【Emile Zola】Le Ventre de Paris II (2)
Quand Florent arriva au Vigan, sa mère était enterrée. Elle avait exigé
qu’on lui cachât sa maladie jusqu’au dernier moment, pour ne pas le
déranger dans ses études. Il trouva le petit Quenu, qui avait douze ans,
sanglotant tout seul au milieu de la cuisine, assis sur une table. Un marchand
de meubles, un voisin, lui conta l’agonie de la malheureuse mère. Elle en
était à ses dernières ressources, elle s’était tuée au travail pour que son fils
pût faire son droit. À un petit commerce de rubans d’un médiocre rapport,
elle avait dû joindre d’autres métiers qui l’occupaient fort tard. L’idée fixe
de voir son Florent avocat, bien posé dans la ville, finissait par la rendre dure,
avare, impitoyable pour elle-même et pour les autres. Le petit Quenu allait
avec des culottes percées, des blouses dont les manches s’effiloquaient ; il
ne se servait jamais à table, il attendait que sa mère lui eût coupé sa part de
pain. Elle se taillait des tranches tout aussi mince. C’était à ce régime qu’elle
avait succombé, avec le désespoir immense de ne pas achever sa tâche.

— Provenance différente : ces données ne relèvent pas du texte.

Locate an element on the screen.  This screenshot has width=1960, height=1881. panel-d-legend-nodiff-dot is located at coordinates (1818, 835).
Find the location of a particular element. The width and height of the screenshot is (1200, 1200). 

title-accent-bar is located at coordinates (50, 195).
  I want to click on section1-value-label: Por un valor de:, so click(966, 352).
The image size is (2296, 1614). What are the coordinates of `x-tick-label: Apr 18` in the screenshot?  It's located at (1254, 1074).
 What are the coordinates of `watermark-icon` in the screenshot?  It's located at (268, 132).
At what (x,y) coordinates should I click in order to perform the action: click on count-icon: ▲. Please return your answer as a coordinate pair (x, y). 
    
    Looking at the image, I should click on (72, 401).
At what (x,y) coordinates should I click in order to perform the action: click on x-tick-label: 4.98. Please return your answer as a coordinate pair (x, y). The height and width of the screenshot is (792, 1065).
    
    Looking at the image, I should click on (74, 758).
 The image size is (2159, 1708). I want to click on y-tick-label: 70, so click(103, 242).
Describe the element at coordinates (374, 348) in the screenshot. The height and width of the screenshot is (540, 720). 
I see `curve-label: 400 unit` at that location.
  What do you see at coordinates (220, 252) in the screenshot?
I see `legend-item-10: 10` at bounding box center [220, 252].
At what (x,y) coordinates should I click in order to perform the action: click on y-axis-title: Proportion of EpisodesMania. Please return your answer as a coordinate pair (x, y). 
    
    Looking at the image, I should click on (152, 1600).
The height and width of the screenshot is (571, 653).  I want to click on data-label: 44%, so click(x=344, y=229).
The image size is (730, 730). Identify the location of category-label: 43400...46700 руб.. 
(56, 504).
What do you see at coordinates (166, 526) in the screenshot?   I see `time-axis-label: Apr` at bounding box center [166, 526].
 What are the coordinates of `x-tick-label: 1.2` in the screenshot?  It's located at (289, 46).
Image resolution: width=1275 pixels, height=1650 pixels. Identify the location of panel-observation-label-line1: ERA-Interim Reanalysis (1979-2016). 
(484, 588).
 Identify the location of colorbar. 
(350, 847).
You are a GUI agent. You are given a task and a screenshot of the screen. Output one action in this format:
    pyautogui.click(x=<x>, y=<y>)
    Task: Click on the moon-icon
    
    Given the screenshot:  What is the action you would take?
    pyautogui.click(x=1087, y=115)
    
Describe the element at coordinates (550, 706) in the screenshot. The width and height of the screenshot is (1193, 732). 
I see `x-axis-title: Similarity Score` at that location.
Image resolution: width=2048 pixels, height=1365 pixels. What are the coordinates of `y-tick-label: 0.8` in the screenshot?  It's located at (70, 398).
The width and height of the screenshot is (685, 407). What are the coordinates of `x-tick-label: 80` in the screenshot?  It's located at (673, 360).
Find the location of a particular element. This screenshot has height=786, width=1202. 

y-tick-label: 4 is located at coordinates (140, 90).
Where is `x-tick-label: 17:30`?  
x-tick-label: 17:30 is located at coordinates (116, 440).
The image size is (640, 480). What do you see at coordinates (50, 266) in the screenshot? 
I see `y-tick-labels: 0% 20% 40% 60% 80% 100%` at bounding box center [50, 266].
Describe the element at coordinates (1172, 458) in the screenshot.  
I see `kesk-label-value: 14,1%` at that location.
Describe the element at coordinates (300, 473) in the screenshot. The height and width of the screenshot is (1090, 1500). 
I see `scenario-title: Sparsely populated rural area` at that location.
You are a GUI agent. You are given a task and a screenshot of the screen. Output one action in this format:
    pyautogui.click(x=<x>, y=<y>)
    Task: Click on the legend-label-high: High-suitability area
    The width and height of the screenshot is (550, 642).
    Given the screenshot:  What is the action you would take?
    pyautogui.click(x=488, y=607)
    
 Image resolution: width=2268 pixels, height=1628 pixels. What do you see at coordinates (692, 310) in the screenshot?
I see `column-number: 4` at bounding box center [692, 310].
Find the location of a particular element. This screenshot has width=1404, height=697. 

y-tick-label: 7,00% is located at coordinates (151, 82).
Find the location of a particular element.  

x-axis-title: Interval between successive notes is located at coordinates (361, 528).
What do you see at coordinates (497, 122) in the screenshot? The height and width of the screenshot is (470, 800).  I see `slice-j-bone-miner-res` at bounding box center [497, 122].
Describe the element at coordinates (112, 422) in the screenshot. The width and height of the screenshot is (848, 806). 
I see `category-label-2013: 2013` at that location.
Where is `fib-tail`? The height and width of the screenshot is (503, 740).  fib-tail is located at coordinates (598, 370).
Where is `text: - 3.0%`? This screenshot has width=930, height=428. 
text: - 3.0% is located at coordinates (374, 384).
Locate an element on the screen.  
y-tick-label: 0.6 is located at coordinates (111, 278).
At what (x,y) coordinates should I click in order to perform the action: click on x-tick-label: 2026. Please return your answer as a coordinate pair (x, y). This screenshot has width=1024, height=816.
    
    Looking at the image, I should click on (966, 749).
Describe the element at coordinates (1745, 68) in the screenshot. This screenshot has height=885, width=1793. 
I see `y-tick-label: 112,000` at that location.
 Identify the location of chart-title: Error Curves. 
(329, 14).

Cette histoire fit une impression terrible sur le caractère tendre de Florent.
Les larmes l’étouffaient. Il prit son frère dans ses bras, le tint serré, le baisa
comme pour lui rendre l’affection dont il l’avait privé. Et il regardait ses
pauvres souliers crevés, ses coudes troués, ses mains sales, toute cette misère
d’enfant abandonné. Il lui répétait qu’il allait l’emmener, qu’il serait heureux
avec lui. Le lendemain, quand il examina la situation, il eut peur de ne
pouvoir même réserver la somme nécessaire pour retourner à Paris. À aucun
prix, il ne voulait rester au Vigan. Il céda heureusement la petite boutique
de rubans ce qui lui permit de payer les dettes que sa mère, très rigide sur les
questions d’argent, s’était pourtant laissée peu à peu entraîner à contracter.